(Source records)

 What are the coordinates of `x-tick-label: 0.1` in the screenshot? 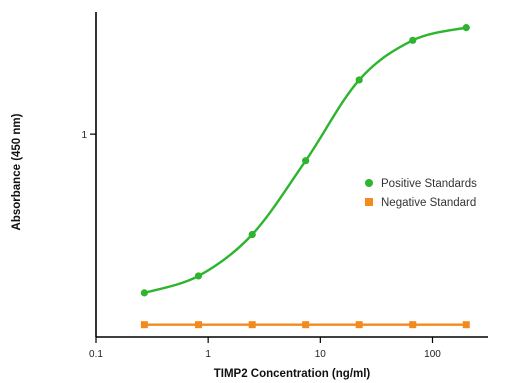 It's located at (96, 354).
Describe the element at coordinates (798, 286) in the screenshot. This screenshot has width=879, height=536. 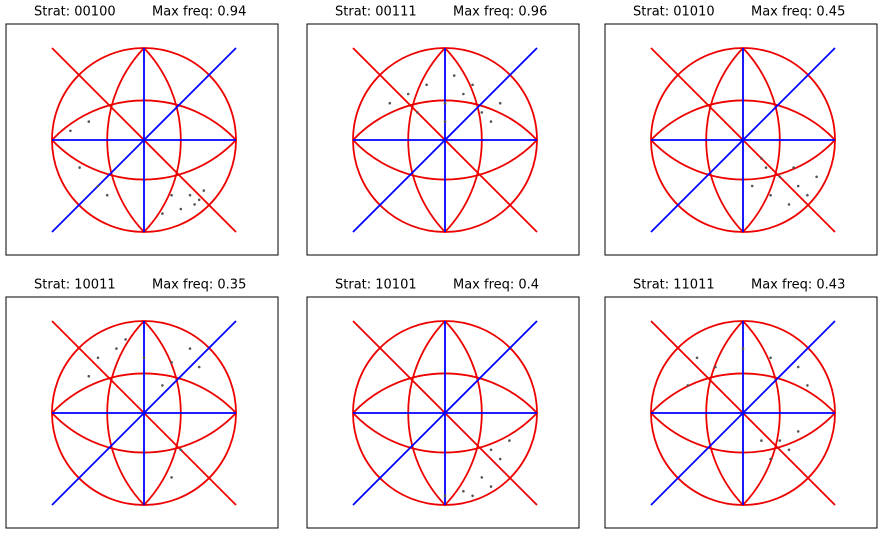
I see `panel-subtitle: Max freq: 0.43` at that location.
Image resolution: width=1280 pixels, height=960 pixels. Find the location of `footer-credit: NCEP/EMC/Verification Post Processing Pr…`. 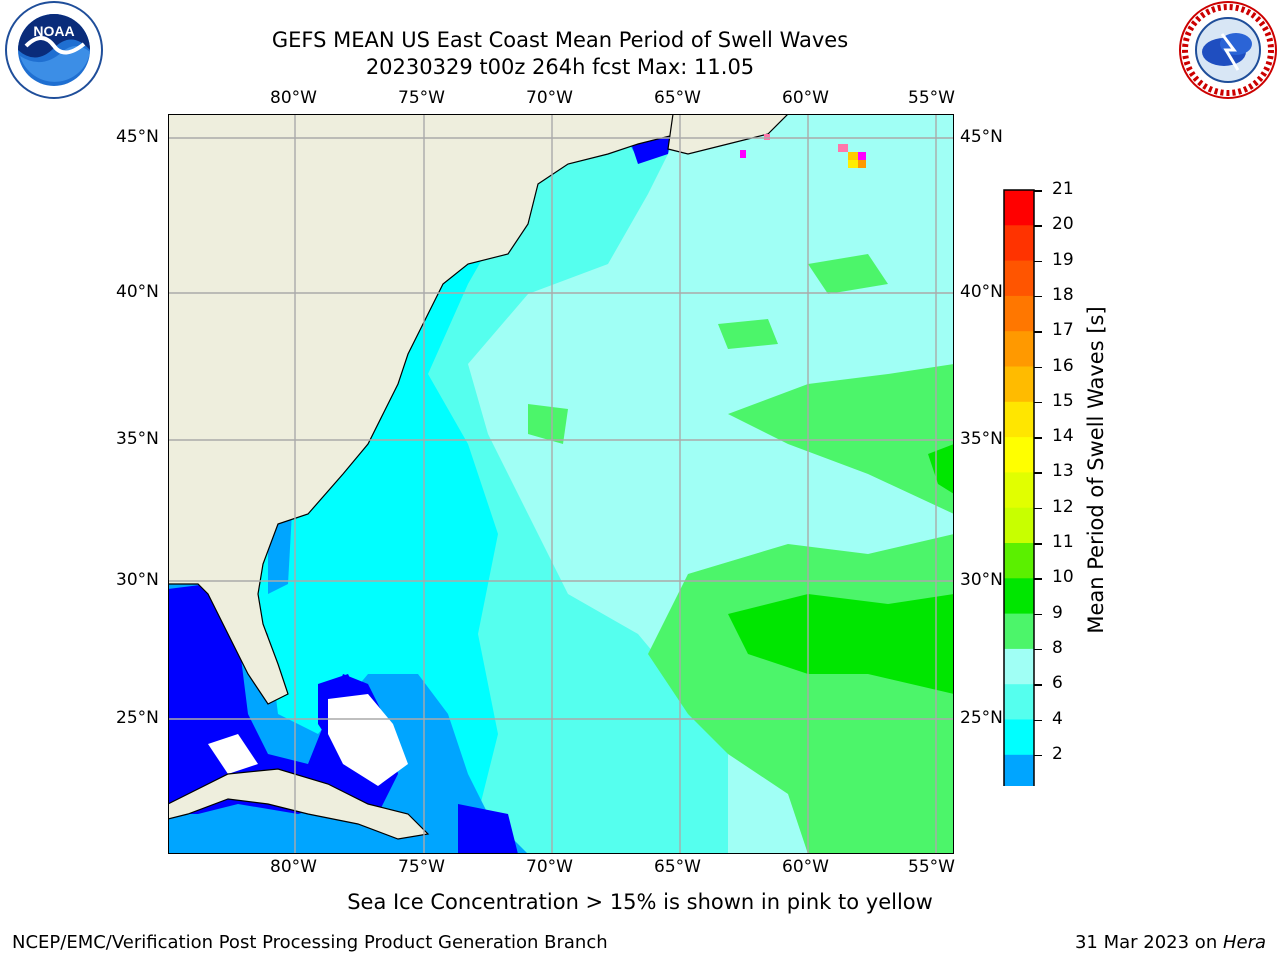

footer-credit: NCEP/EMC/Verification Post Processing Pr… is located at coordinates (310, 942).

==

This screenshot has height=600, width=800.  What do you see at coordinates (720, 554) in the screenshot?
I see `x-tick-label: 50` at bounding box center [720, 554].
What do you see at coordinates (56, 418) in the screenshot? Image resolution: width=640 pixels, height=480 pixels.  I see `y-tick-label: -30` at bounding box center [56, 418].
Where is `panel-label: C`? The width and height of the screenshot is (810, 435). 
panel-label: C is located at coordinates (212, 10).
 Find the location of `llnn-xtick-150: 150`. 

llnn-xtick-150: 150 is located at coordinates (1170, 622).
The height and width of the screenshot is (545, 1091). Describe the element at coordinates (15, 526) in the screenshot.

--

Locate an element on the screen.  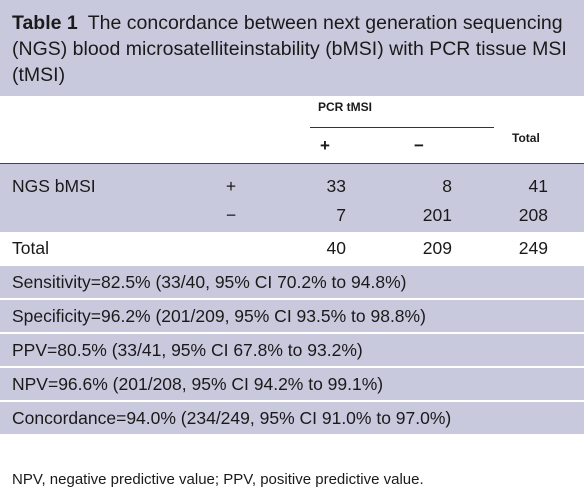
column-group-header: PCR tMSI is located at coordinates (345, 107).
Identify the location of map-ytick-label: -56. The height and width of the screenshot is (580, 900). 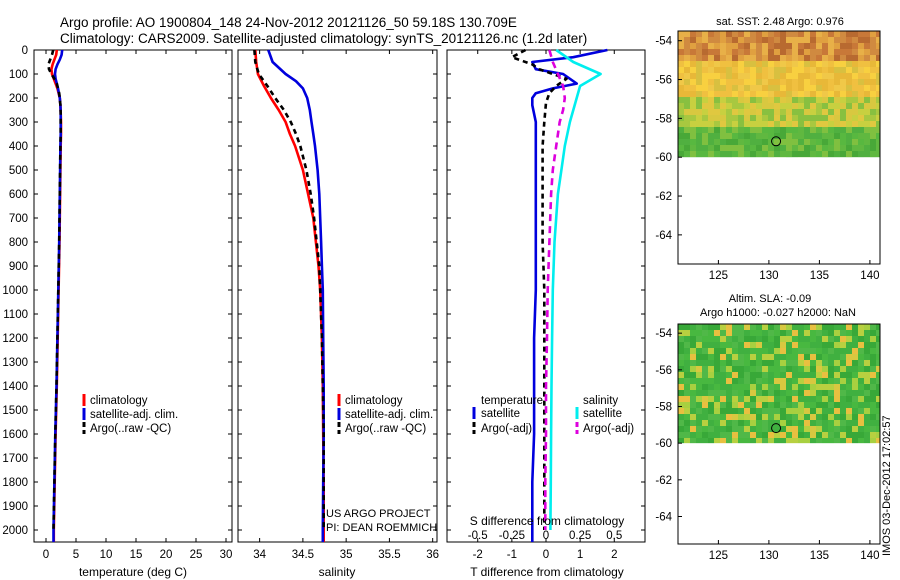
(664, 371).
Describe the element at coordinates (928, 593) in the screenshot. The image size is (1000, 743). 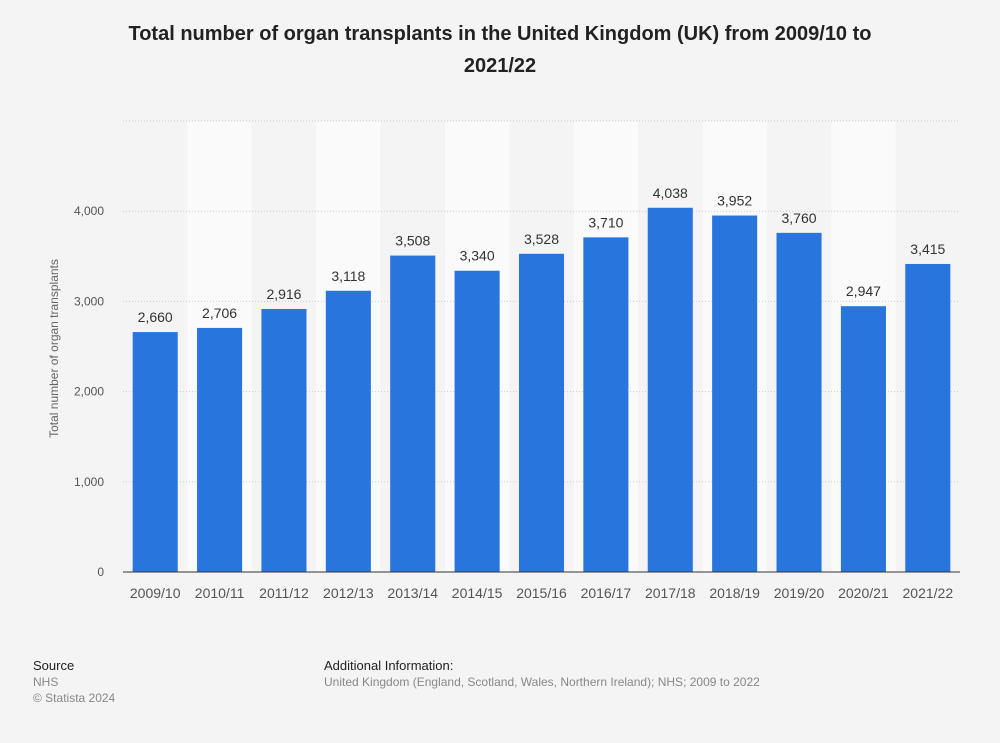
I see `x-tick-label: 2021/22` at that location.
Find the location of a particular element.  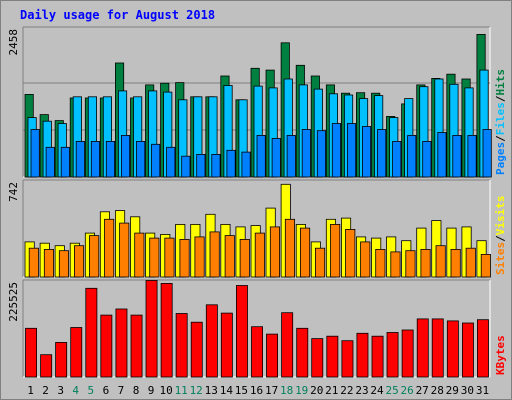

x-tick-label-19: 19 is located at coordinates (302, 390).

TASK INSTRUCTIONS ▸
Reproduce the lines of the source records from the line with "Describe the element at coordinates (928, 593)" up to and including the line with "x-tick-label-19: 19 is", leaving out the pictures.

WRITTEN RESPONSE ▸
Describe the element at coordinates (928, 593) in the screenshot. The image size is (1000, 743). 
I see `x-tick-label: 2021/22` at that location.
Find the location of a particular element.  

x-tick-label-19: 19 is located at coordinates (302, 390).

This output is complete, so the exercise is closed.